Memories of Ken
From Eugene McDonnell
Ken at Harvard: Just today I tried to remember the economist that Ken worked for at Harvard and a Google search led me to the right man: Wassily Leontief the originator of the input-output matrix for the economy of nations. Leontief was on Kens PhD committee and it must have stimulated his interest in matrices. Leontief won the 1973 Nobel Economics medal for this work.

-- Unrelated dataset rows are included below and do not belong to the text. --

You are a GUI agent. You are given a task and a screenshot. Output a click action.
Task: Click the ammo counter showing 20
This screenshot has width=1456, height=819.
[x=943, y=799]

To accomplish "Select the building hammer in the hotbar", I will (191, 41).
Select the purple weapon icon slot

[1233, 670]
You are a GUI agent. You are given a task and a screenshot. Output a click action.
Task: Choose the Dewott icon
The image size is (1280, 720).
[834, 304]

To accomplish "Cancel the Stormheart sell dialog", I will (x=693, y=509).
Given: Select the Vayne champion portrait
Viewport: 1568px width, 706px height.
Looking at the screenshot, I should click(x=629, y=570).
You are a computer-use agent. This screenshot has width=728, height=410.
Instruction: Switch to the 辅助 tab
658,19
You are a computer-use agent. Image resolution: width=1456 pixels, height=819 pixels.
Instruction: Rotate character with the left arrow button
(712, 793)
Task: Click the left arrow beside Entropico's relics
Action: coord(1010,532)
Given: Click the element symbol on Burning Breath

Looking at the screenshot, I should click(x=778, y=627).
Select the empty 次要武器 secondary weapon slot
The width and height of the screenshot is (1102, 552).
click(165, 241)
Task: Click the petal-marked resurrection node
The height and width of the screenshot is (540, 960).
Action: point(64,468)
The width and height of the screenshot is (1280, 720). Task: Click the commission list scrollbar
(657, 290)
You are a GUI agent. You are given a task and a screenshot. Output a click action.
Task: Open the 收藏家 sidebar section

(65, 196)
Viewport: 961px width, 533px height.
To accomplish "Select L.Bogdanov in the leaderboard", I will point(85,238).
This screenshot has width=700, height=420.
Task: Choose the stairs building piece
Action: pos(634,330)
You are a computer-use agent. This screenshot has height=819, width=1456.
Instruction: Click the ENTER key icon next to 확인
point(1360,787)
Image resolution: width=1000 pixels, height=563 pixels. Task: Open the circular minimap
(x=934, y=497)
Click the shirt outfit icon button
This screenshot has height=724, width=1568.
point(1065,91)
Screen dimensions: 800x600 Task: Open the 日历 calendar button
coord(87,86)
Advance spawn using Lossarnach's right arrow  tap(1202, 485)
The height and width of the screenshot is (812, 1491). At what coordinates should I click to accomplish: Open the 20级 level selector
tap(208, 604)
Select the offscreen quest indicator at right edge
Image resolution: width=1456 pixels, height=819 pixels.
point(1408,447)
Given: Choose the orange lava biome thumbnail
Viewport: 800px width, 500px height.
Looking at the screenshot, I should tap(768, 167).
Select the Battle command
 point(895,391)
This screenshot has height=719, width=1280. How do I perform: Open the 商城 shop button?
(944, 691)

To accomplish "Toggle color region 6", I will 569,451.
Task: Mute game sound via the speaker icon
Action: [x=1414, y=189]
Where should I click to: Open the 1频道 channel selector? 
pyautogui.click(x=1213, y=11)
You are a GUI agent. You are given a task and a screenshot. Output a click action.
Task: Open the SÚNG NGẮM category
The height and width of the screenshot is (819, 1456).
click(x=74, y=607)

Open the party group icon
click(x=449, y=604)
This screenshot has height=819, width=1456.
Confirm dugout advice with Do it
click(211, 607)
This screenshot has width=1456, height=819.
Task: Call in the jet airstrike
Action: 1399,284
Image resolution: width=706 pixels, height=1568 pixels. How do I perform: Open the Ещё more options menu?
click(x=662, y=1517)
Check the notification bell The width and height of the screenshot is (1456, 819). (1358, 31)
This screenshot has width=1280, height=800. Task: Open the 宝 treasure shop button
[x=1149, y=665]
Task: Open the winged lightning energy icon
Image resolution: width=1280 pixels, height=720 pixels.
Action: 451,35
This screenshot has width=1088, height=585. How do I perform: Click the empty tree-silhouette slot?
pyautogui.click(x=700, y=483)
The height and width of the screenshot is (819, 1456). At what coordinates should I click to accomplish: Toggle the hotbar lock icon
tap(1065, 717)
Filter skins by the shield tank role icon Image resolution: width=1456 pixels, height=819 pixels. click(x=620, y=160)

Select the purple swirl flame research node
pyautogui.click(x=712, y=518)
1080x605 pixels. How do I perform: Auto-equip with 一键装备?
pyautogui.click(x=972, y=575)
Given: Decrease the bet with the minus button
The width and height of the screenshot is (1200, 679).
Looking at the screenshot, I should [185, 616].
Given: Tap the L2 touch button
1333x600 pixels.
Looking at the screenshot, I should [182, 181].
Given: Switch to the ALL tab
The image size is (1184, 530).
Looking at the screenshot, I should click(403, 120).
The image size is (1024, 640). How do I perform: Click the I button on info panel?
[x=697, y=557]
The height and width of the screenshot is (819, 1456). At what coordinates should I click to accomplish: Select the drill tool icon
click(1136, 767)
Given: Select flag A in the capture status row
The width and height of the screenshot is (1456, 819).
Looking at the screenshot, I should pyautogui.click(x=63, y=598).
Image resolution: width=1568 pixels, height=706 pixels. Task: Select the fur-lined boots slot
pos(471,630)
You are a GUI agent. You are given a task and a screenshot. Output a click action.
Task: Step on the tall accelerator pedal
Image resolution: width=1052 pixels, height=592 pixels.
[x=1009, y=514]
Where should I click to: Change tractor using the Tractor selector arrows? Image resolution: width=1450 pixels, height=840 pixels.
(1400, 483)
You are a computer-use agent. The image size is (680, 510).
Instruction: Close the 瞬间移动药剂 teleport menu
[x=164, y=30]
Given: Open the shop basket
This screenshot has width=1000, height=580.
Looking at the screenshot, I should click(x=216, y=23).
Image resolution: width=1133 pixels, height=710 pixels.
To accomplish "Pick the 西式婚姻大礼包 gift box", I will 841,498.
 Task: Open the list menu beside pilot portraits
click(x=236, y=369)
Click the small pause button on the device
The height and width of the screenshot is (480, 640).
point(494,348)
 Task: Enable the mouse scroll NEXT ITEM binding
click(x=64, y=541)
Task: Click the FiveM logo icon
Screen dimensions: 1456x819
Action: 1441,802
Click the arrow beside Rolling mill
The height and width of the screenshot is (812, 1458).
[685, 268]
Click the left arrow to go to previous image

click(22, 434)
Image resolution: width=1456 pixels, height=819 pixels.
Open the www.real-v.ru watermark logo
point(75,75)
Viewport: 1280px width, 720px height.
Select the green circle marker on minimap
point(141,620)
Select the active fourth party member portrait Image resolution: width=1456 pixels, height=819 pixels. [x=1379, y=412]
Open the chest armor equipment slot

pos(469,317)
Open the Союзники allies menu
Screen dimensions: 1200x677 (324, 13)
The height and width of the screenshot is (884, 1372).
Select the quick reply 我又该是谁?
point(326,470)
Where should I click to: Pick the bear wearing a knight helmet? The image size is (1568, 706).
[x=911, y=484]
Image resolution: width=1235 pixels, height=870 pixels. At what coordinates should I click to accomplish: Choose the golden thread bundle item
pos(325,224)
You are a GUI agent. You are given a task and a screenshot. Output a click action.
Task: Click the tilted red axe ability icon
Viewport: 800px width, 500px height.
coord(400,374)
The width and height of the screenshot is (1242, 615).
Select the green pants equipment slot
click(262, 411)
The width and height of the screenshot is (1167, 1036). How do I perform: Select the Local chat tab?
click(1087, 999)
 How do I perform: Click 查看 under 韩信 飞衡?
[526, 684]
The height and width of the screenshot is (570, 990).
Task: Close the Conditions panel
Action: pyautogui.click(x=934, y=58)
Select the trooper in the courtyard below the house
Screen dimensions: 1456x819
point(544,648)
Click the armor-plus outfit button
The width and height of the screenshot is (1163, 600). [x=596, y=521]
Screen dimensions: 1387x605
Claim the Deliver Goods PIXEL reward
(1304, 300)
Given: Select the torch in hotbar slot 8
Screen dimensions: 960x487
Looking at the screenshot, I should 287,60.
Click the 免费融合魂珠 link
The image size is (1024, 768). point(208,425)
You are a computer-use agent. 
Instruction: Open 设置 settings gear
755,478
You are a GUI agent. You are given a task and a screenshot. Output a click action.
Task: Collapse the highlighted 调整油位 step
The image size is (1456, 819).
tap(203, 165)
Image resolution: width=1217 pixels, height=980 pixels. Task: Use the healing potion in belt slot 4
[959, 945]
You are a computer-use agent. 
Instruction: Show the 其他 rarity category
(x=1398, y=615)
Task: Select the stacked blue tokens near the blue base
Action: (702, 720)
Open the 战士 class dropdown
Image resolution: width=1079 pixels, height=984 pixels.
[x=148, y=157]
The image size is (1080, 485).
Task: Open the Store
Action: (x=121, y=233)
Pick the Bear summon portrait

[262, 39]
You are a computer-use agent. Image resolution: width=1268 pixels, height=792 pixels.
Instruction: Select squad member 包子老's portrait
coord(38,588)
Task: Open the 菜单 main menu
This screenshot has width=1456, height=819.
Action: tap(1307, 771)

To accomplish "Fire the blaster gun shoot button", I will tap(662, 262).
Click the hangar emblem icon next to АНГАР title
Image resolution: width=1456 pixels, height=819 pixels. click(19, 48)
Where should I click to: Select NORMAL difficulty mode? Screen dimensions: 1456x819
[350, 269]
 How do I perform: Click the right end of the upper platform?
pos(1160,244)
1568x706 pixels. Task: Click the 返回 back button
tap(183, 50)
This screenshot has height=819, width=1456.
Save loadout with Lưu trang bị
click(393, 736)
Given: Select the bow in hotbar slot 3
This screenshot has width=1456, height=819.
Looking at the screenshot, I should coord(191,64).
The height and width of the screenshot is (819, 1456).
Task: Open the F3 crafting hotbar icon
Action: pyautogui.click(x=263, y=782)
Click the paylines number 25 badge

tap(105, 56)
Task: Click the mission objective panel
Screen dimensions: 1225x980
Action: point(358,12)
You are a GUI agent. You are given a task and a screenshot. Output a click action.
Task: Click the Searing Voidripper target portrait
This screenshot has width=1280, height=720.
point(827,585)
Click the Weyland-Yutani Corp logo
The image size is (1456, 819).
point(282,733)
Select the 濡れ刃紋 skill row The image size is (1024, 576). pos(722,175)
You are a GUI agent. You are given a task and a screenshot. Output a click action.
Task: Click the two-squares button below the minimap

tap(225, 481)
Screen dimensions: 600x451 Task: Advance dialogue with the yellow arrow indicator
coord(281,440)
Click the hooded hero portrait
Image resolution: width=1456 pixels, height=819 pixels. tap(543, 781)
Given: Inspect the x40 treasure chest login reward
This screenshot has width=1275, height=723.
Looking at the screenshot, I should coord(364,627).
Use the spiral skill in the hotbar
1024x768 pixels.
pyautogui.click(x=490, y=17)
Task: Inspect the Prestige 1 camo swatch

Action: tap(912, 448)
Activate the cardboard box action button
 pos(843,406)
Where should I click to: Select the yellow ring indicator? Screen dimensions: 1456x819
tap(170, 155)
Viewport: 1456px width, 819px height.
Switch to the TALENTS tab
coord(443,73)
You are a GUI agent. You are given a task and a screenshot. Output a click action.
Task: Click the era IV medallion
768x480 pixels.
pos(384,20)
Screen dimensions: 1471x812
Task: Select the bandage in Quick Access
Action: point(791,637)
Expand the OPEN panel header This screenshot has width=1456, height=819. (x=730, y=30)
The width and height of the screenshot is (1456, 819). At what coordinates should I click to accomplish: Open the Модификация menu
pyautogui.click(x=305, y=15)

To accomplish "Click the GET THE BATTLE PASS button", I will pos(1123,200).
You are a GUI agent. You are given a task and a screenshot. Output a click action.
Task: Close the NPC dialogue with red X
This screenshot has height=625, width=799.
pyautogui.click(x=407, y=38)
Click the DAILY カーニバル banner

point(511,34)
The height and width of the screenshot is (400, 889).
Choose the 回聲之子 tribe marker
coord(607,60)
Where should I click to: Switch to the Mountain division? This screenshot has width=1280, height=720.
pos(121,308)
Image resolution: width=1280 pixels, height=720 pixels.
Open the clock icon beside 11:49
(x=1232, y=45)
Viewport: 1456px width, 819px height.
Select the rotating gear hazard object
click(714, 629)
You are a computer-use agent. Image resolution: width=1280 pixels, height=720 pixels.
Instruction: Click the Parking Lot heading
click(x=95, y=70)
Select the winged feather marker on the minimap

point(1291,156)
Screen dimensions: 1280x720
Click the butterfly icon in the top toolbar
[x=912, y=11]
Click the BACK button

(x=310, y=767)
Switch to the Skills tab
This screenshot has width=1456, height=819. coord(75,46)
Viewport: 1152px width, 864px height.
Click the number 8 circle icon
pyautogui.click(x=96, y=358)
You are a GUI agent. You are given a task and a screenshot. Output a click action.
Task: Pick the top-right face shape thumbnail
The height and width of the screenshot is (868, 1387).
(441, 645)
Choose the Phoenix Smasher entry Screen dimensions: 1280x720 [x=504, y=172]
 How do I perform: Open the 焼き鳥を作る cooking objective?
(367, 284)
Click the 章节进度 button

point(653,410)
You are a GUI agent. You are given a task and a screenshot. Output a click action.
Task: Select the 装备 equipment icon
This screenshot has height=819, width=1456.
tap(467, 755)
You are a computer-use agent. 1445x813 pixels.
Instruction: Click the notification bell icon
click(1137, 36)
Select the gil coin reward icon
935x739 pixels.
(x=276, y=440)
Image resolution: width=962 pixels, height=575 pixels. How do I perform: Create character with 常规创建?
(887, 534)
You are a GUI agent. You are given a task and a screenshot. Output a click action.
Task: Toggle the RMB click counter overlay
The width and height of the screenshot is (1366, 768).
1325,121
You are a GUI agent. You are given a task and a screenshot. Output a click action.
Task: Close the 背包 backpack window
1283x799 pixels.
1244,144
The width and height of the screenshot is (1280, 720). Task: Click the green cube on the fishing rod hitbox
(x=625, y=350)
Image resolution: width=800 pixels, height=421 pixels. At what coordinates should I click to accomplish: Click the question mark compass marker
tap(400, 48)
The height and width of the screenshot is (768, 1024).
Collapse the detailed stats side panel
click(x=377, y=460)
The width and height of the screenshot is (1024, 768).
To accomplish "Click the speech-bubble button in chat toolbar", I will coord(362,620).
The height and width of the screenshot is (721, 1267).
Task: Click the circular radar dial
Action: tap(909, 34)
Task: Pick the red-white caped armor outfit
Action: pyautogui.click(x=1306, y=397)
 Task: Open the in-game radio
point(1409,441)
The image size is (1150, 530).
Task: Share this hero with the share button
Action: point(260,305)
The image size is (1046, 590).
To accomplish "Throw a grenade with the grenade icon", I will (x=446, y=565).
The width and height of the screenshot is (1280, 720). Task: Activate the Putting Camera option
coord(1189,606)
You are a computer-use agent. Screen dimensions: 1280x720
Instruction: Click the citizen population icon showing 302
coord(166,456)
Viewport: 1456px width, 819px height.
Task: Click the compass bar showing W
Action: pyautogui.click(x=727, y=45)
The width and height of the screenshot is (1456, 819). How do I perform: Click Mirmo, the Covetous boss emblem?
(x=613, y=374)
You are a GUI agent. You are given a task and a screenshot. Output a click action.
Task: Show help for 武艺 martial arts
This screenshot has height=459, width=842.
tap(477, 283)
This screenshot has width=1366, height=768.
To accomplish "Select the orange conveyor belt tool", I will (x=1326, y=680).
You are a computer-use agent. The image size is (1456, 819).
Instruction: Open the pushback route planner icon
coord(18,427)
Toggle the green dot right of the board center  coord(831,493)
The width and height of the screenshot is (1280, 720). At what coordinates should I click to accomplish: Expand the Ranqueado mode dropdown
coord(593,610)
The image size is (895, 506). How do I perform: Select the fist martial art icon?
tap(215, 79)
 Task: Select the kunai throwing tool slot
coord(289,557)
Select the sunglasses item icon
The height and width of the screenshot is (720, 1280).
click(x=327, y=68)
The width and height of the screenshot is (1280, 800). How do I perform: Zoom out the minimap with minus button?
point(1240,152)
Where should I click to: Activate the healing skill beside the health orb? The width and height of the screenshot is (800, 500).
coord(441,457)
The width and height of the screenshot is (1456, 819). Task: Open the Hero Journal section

In his (French) obituary Sylvain Baron mentioned Kens PhD thesis (1954) Machine Solutions of Differential Equations, which topic I imagine was suggested to him by Howard Aiken the developer of three or four Harvard relay computers during WWII. I once made an attempt to read this to no avail. I had studied differential equations as the last portion of Integral Calculus while I was in the Army (1945) and could solve differential equations with my army-issued K&E loglog duplex decitrig poyphase slide rule and the final test was three differential equations. I held up my hand and asked Dr Downing if we could use our slide rules, and he said yes so I handed in my twice-checked test paper in ten minutes, while the rest of my fellow soldiers sweated for two hours.
I remember being told that Fred Brooks was Kens teaching assistant, and this led to their partnership in writing Automatic Data Processing, the first edition of which used the IBM 650 as the model machine and I think they had a formal description of the machine in the book.
And I think it was Brooks who, after he had left Harvard to work at IBM, recruited Ken to come work there too after Ken didnt get tenure at Harvard. In his introduction to A Programming Language Ken mentions the large debts he owed to Aiken and Brooks.
While at Harvard Ken wrote a report to Bell Labs which was the earliest publication using his notational schemes. I remember that the specification arrow pointed to the right!
While still at Harvard, in 1960, Ken wrote The Description of Finite Sequential Machines, which is the first place in which the notation for floor and ceiling appears. This was read by Mike Montalbano, then at Stanford, who had worked with George Dantzig, the developer of the simplex method for linear programming at the National Bureau of Standards, in Washington, D.C. He writes:
The page had an illustration that, in a few short lines, described George Dantzigs simplex algorithm simply and precisely. That was the overwhelming, crucial experience. In the previous thirteen years, I had participated in so many murky discussions of what was here presented with crystal clarity that I knew that what I was reading was of enormous significance to the future of computing.
I had a fellowship at Harvard 1949-1951 and left before Ken began to study there. My major study there was Dantes Divine Comedy in Italian.